Records for locating described items:
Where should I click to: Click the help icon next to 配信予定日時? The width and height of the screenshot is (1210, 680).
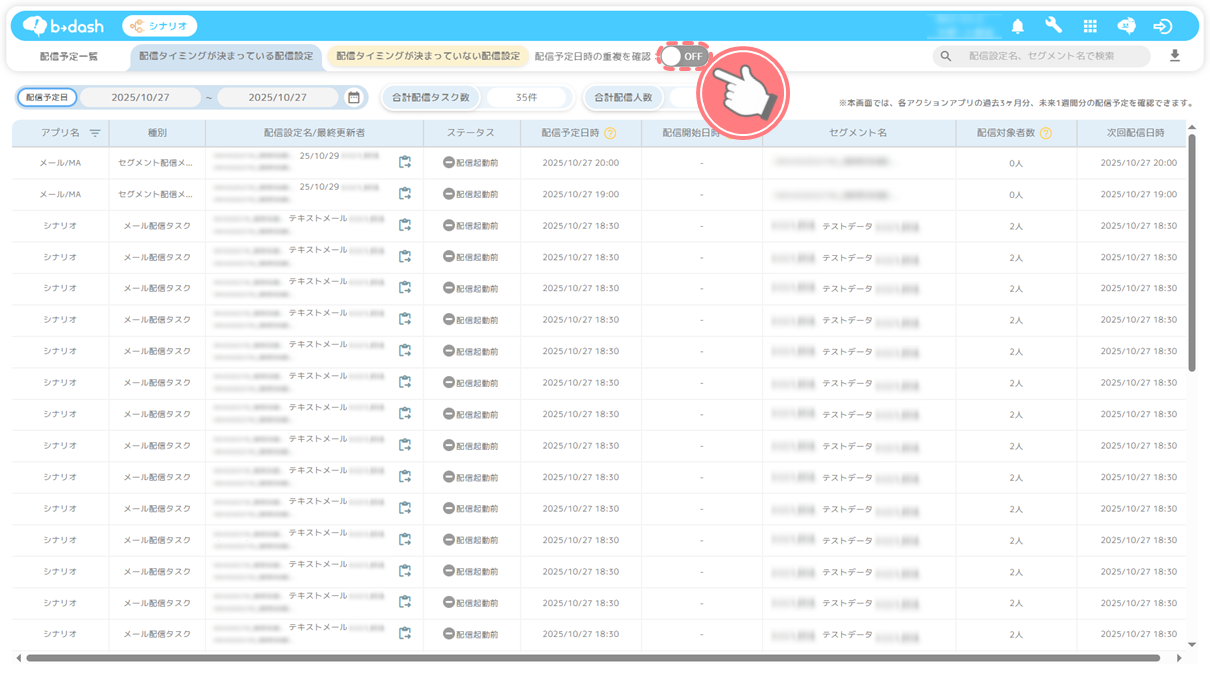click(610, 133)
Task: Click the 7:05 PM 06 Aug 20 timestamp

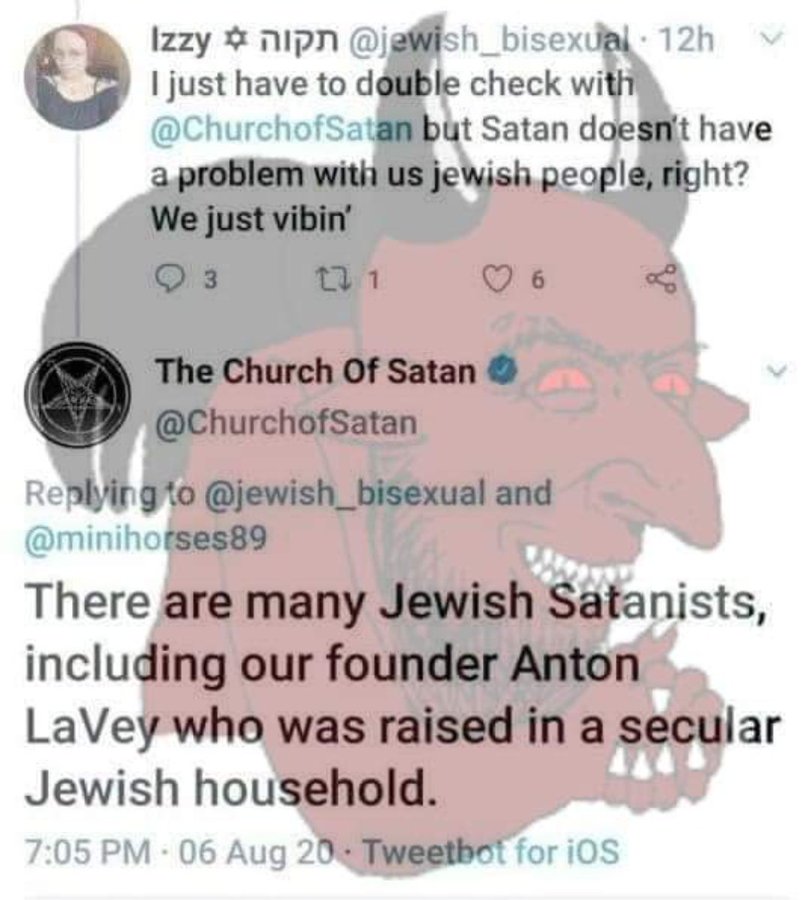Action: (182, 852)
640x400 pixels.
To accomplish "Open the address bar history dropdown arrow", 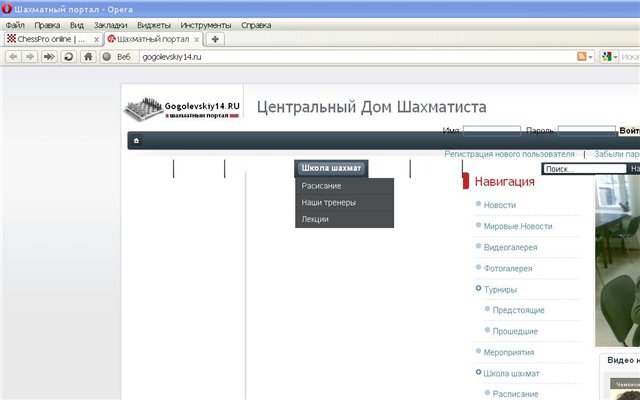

__REQUEST__: Format the items above as a JSON array of strings with one string for each line, skipping blank lines and leaving the pictures out.

__TASK RESPONSE__:
[
  "Where should I click to: Click the help icon next to 配信予定日時? The width and height of the screenshot is (1210, 680).",
  "click(610, 133)",
  "Task: Click the 7:05 PM 06 Aug 20 timestamp",
  "Action: (182, 852)",
  "640x400 pixels.",
  "To accomplish \"Open the address bar history dropdown arrow\", "
]